(Exercise instructions):
List every line below that contains the string "width", copying each such line in full.

(Given data):
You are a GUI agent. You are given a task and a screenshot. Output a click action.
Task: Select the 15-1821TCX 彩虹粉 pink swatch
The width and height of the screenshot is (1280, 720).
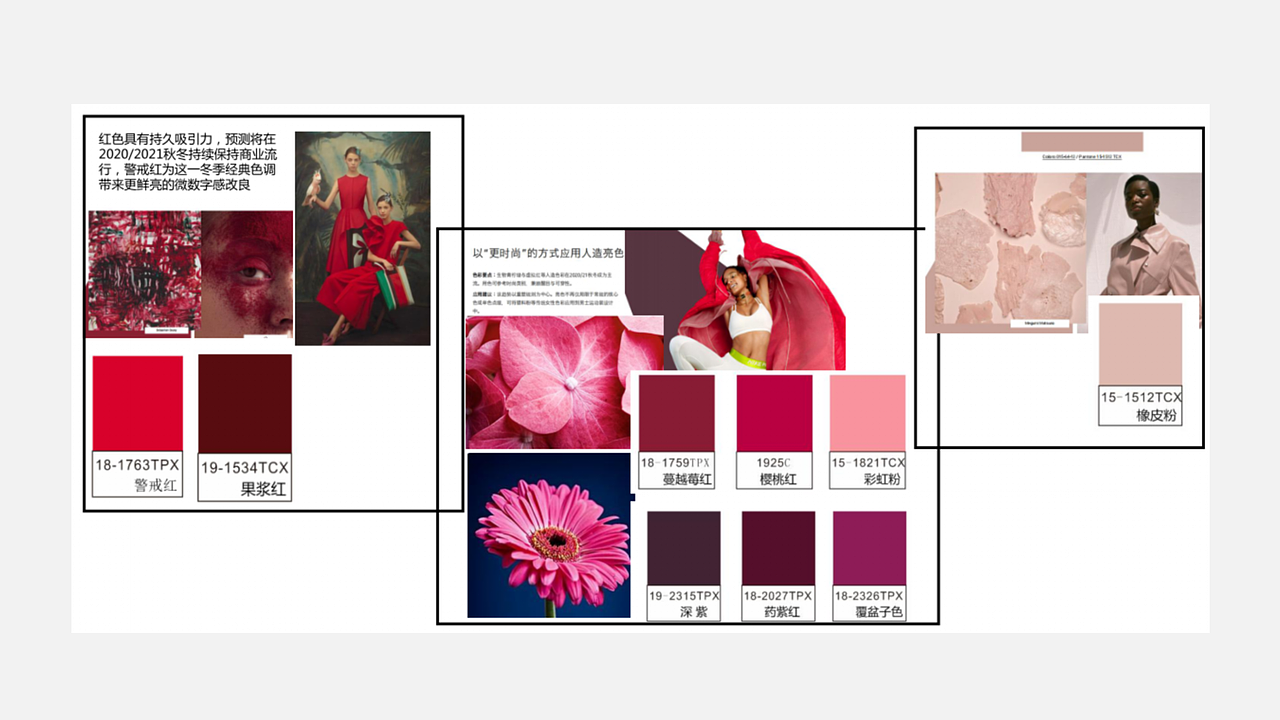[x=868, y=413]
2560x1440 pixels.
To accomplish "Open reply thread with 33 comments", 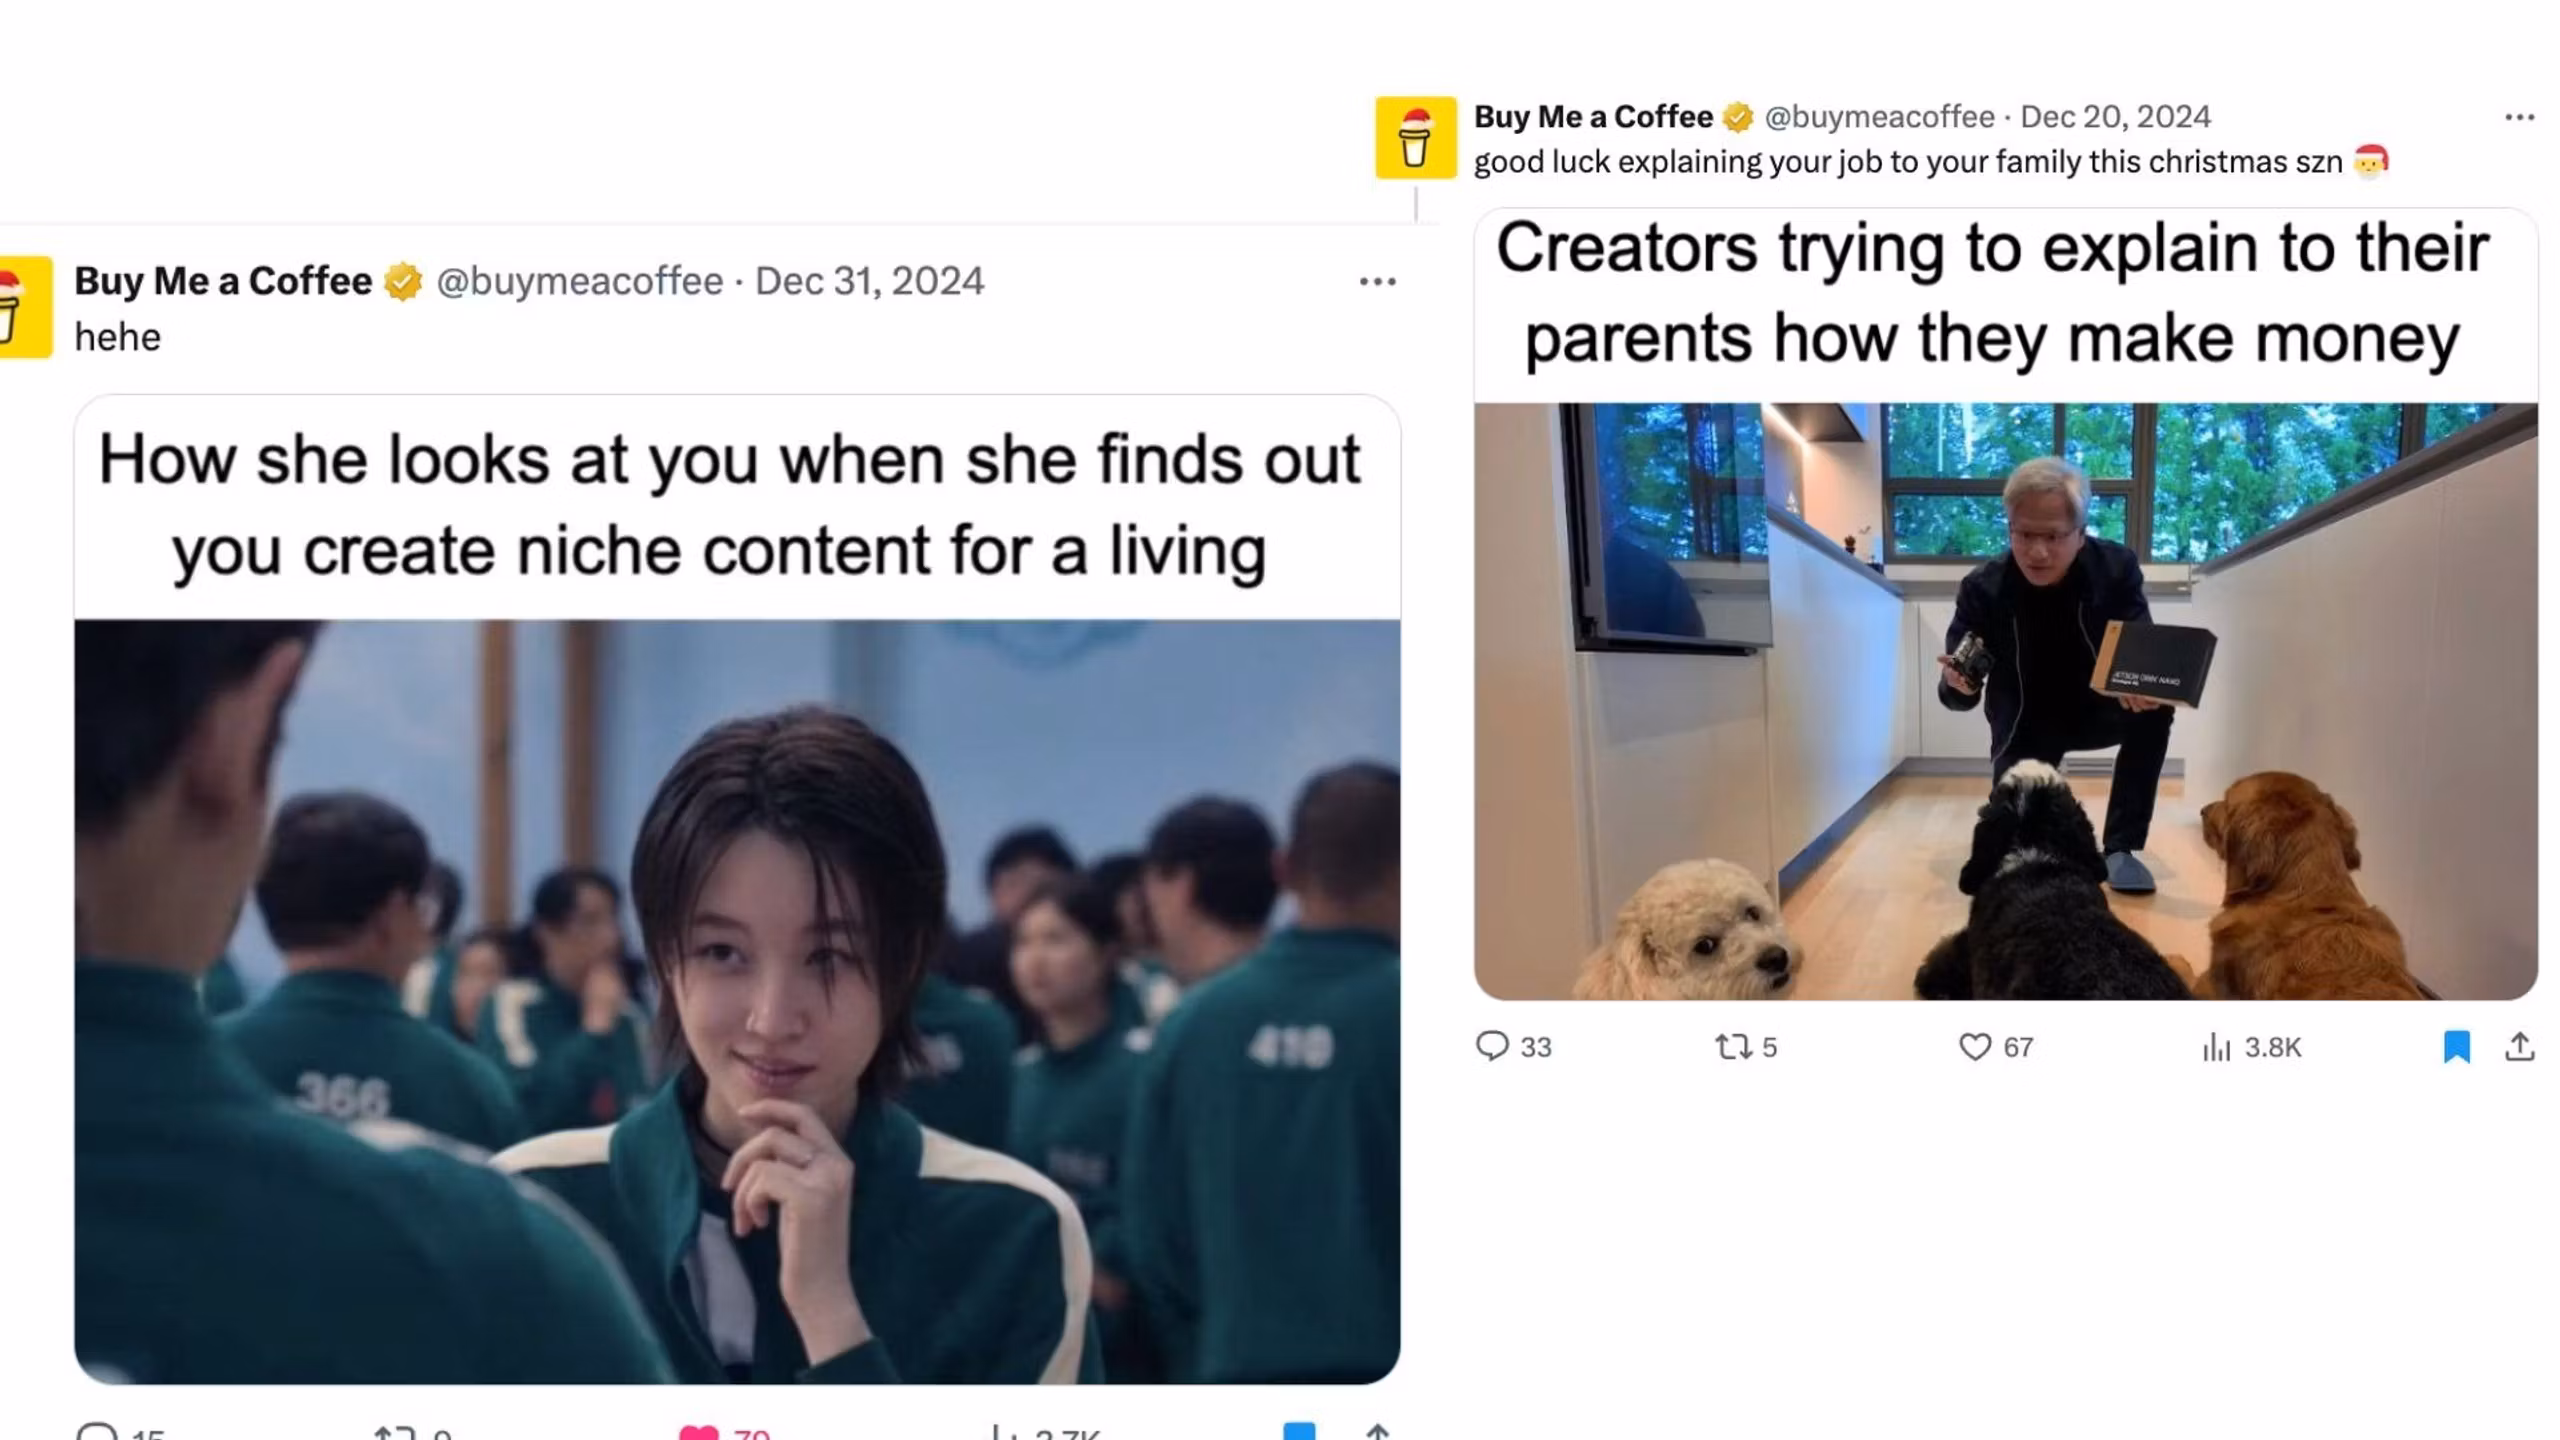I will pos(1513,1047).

==

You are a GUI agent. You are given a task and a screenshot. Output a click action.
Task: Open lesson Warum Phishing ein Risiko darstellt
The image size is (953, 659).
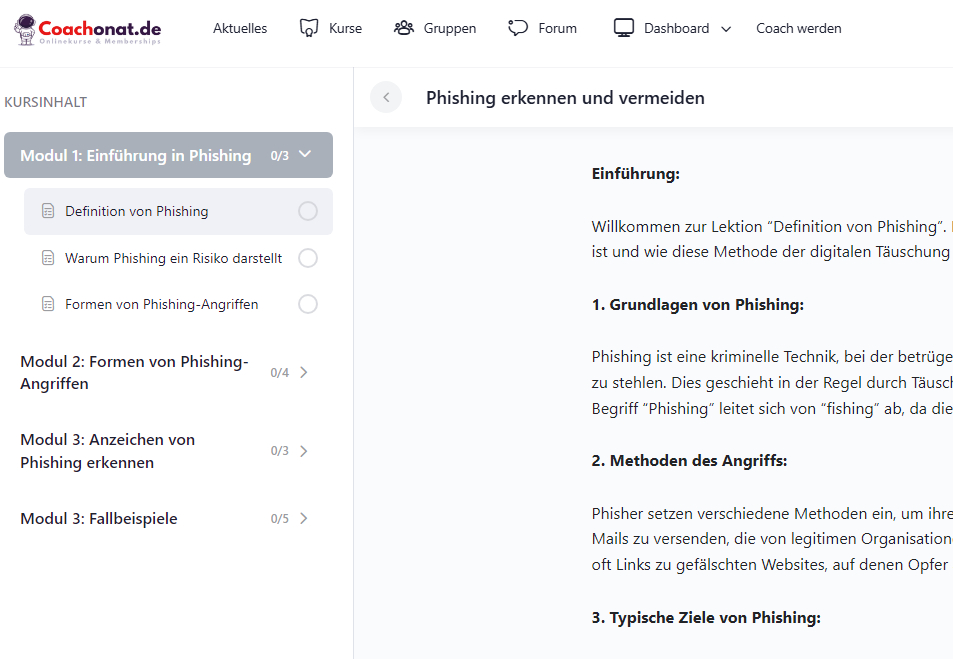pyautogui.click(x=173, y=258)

--

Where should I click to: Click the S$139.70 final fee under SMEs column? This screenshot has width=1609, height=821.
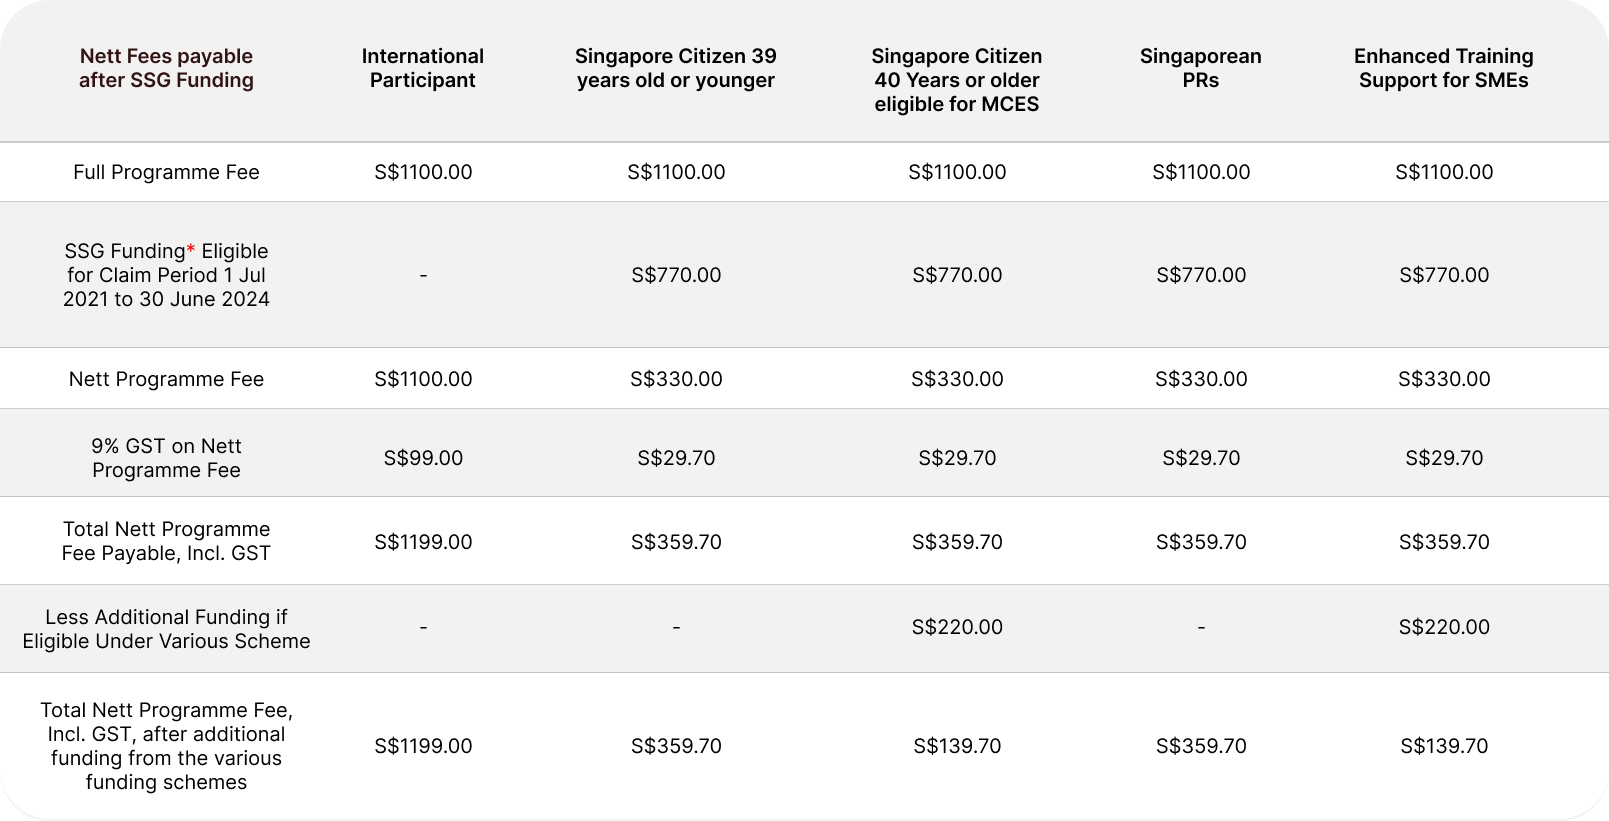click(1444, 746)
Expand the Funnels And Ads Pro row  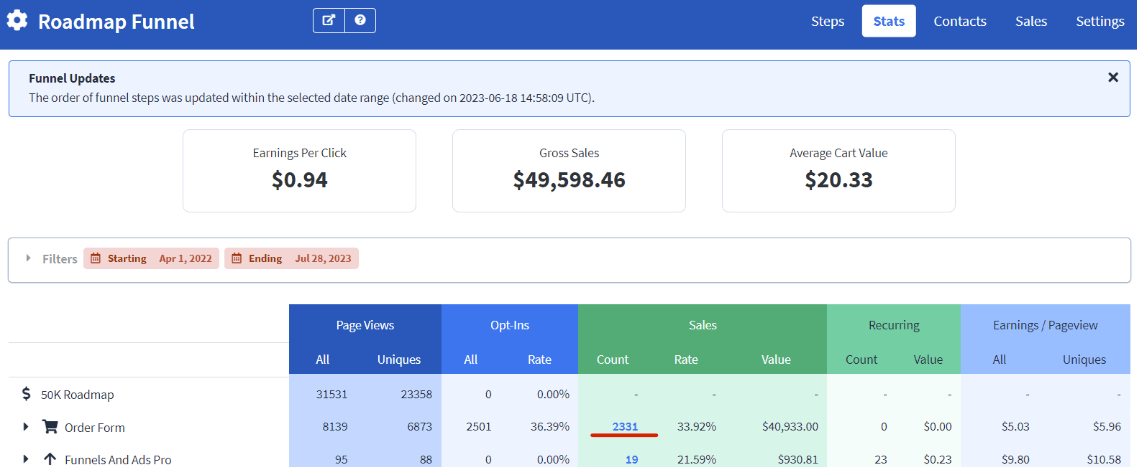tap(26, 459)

(Answer in full):
The width and height of the screenshot is (1280, 720).
Where should I click to: Click the S$139.70 final fee under SMEs column? This screenshot has width=1609, height=821.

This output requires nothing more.